The indictment states Dewayne Slade owns a high-fence enclosure of approximately 420 acres in Lamar County. It also states that Durrett owns and operates a 9,000-acre enclosed ranch in Stonewall County, Texas. According to the indictment, deer were moved from Durrett's ranch to Dewayne Slade's enclosure, "...for the purpose of breeding and killing trophy white-tailed buck deer."

The quest for big bucks in Mississippi is an economic driver at many levels, but importation is banned, regardless. Mississippi Department of Wildlife, Fisheries and Parks Wildlife Bureau director Chad Dacus explained why.

"The main reason is the potential disease transmission," Dacus said. "Any time you're moving animals around, that's an opportunity to move disease."

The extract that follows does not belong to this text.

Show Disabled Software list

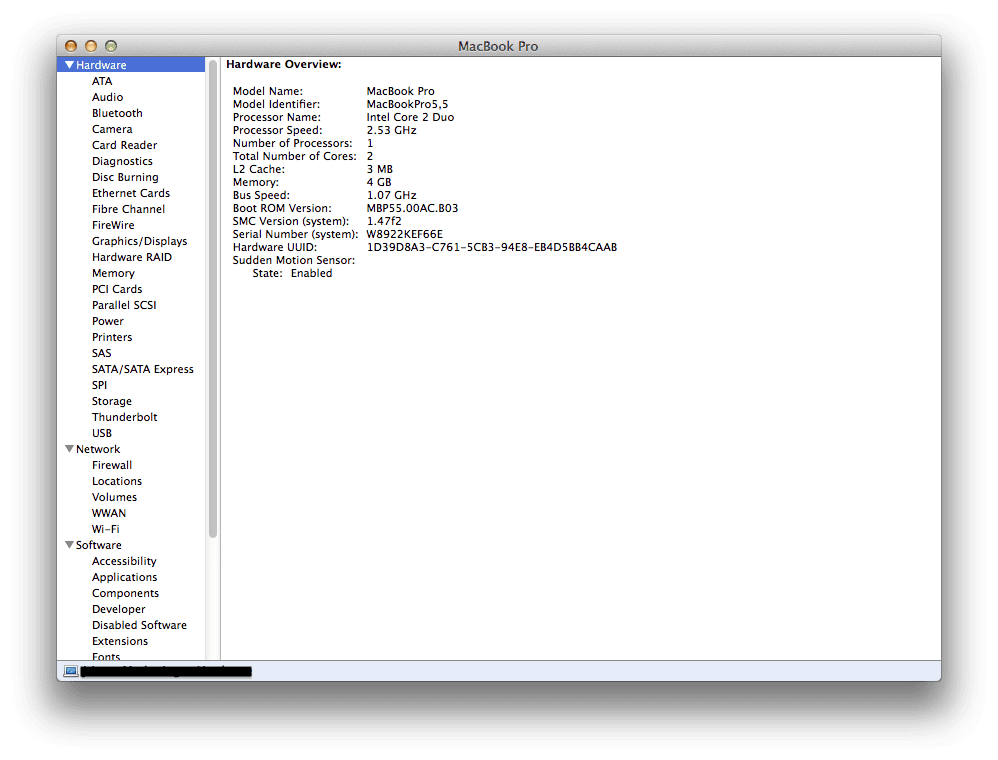click(139, 625)
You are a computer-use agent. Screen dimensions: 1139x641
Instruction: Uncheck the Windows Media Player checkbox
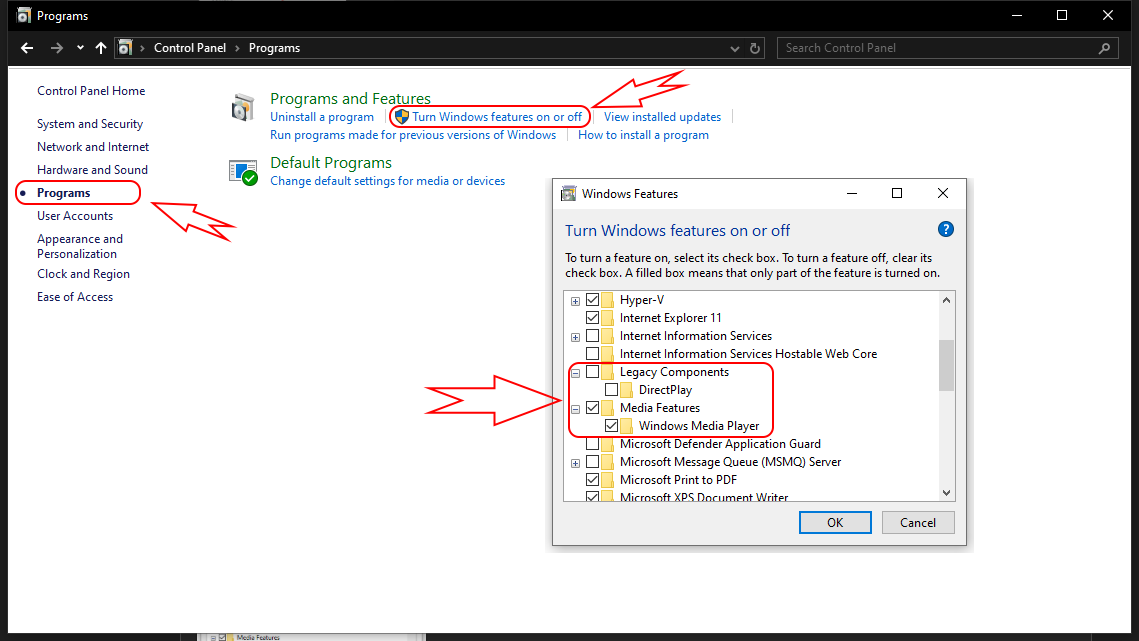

One disease that has been at the forefront of discussion among hunters and biologists is chronic wasting disease. It is always fatal to deer and there is no cure. It has also been known to spread by transportation of deer.

Dacus found the suspected importation of deer into Mississippi particularly troubling because they came from Texas - a state with confirmed cases of CWD in several locations.

"Any time you have deer coming from a state that is CWD-positive, it's a scary situation," Dacus said.

The indictment comes at a time when Mississippi hunters and biologists are in a heightened state of concern over the disease. News came from neighboring Arkansas earlier this year that an elk had tested positive for the disease in the northwest portion of the state. Since then, 81 deer and three elk have been found to be positive and the origin of the outbreak is unknown.

The trial for Durrett and the Slades is scheduled for June 20 in Hattiesburg.